"The greatest way to improve each other's lives is not through money, gifts, good advice, or even work, but through love. Every person's responsibility is to nurture love and bring it into this world,"
(Leo Tolstoy)
I've been looking forward to seeing this movie for a while now and finally saw it yesterday .I thoroughly enjoyed everything about it!
Starring Helen Mirren as Sophia Tolstaya, Christopher Plummer as Count Leo Tolstoy, James MacAvoy as Valentin Bulgakov, Kerry Condon as Masha and Paul Giamatti as Vladimir Chertkov, THE LAST STATION (2009) is a film directed Michael Hoffman based on Jay Parini's novel telling about the last year in Tolstoy's life.
It is indeed a story full of strong feelings and emotions, conveyed by extraordinarily good performances by all the leading actors. They were all awesome, touching, brilliant.
The events take place in the large country estate of Leo Tolstoy who in 1910 is a wise but troubled old man who is trying to take stock of his life and his work, but whose celebrity status gives him no privacy or peace. The story explores the many shades of love in his life and in the lives of those around him. His ideal of nurturing love is a noble one but hard to handle in the world of competition, jealousy, fixed ideas, and rigid ideology.
In 1910 Count Tolstoy was under considerable pressure from his Tolstoyan followers to reject his wealth and surrender the copyright of his works. Tolstoy’s aristocratic wife Sofya was deeply opposed to the Tolstoyans whom she believed were pressuring Tolstoy to remove her from his will. Christopher Plummer as Tolstoy and Helen Mirren as Sofya were both nominated for acting Oscars and they do a fine job at conveying a tender love that persists despite huge political and ideological differences. Paul Giamatti and James McAvoy are also terrific as two Tolstoyans with McAvoy playing the film’s lead character Valentin Bulgakov, Tolstoy’s new secretary whose loyalties are torn between ideals and love.
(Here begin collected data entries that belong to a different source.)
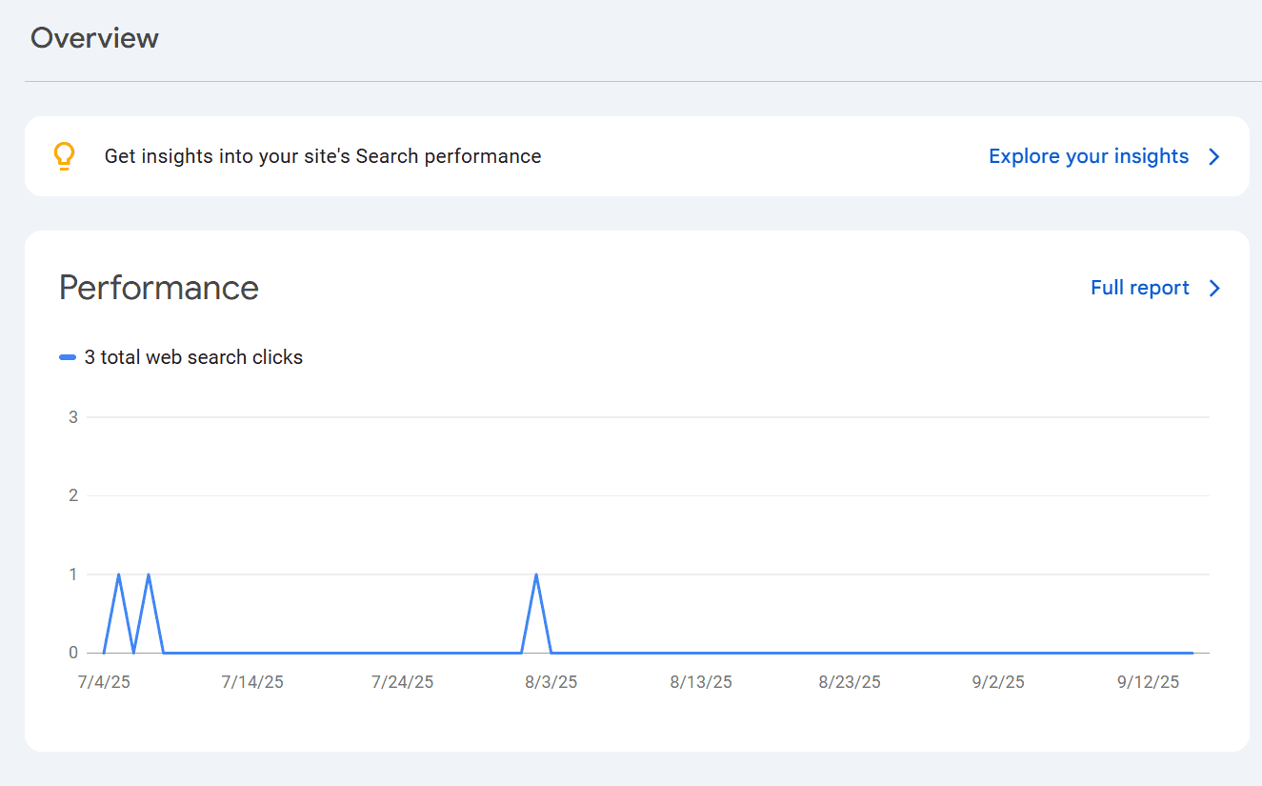
Task: Click the yellow lightbulb insights icon
Action: (64, 156)
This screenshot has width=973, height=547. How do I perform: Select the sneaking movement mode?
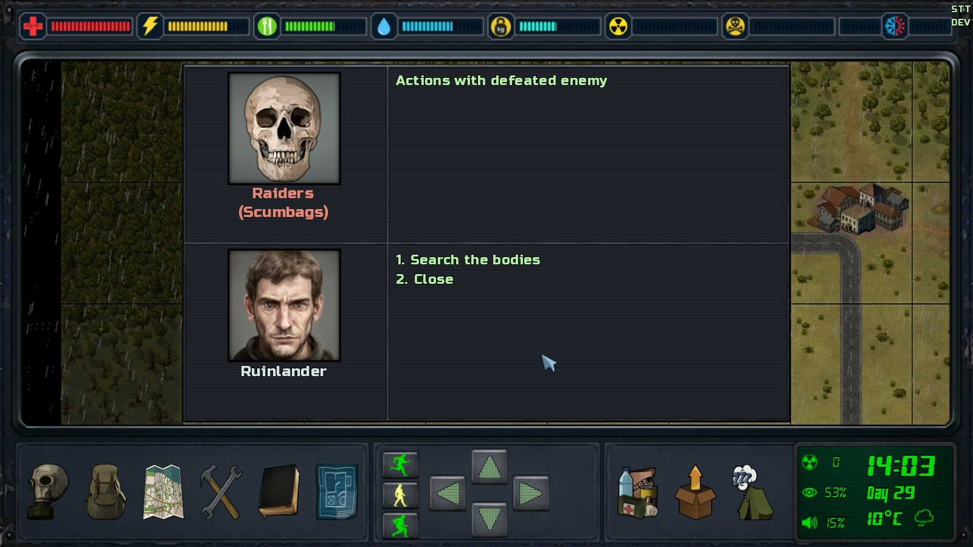400,525
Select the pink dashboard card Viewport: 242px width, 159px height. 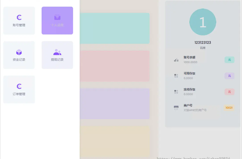[115, 66]
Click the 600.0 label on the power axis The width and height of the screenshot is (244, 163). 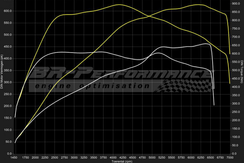(x=8, y=11)
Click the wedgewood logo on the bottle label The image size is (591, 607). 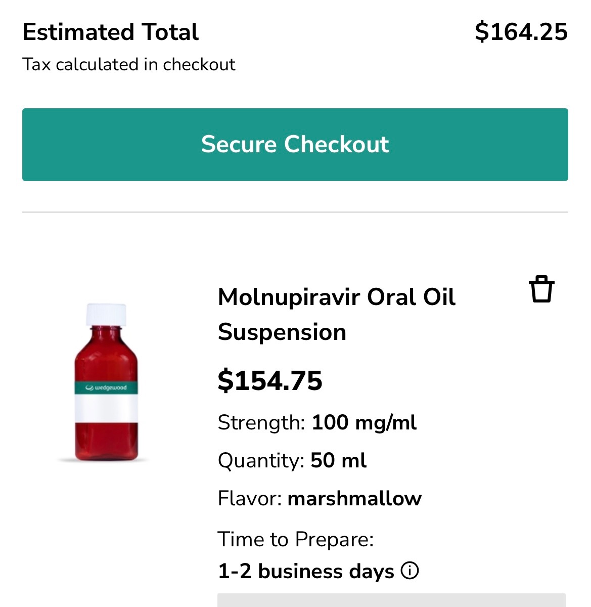(106, 388)
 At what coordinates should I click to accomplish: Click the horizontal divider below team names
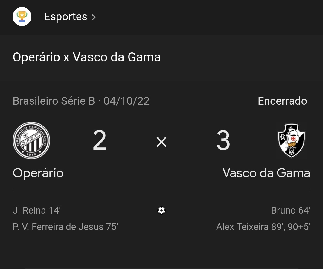click(162, 191)
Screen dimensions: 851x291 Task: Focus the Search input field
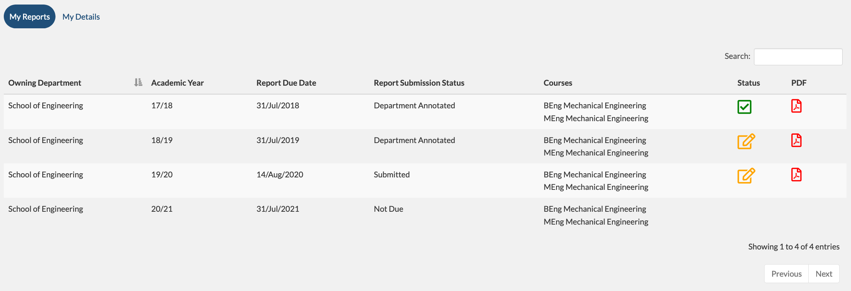(x=798, y=57)
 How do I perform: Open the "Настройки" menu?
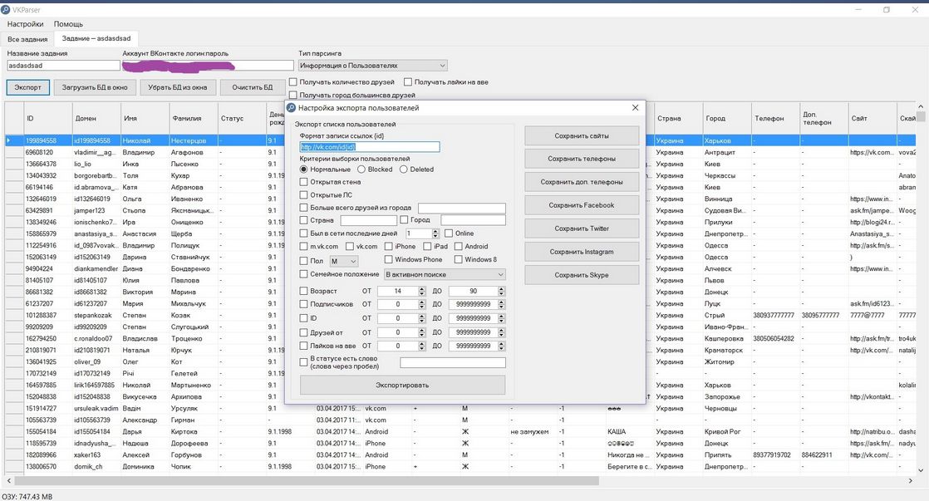pos(25,24)
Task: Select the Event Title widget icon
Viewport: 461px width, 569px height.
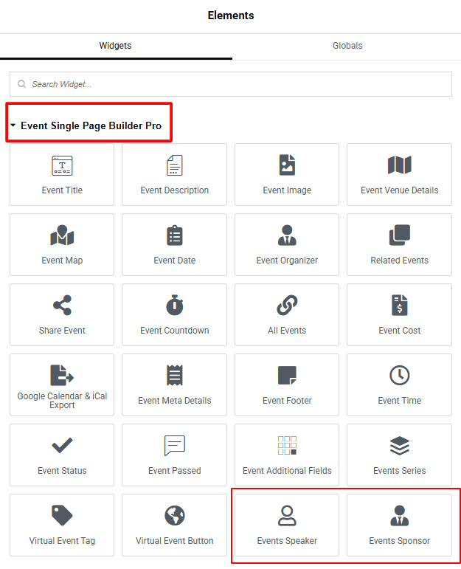Action: click(62, 165)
Valentin, played fetchingly by James McAvoy, is a bewildered witness to the crisis in the stormy relationship between Tolstoy and his wife, which results in Tolstoy fleeing Sofya and his estate, only to die at a lonely railway station many miles away, with the world's media (such as it was in 1910) looking on. Unfortunately Valentin, based on a real person, is not only green but rather ineffectual and he is in the story as a witness rather than as an actor. One of the features of Tolstoyans was that they all seemed to have kept diaries and these provided Parini with most of his material. You can see why Hoffman made Valentin the central character. He is seducted by the lovely Tolstoyan Masha (Kerry Condon) in contradiction to Tolstoyan-mandated chastity but it is the relationship between Leo (Lev) and Sofya that provides the real drama here, and the final scenes between them are genuinely moving.
And moved I was. To tears.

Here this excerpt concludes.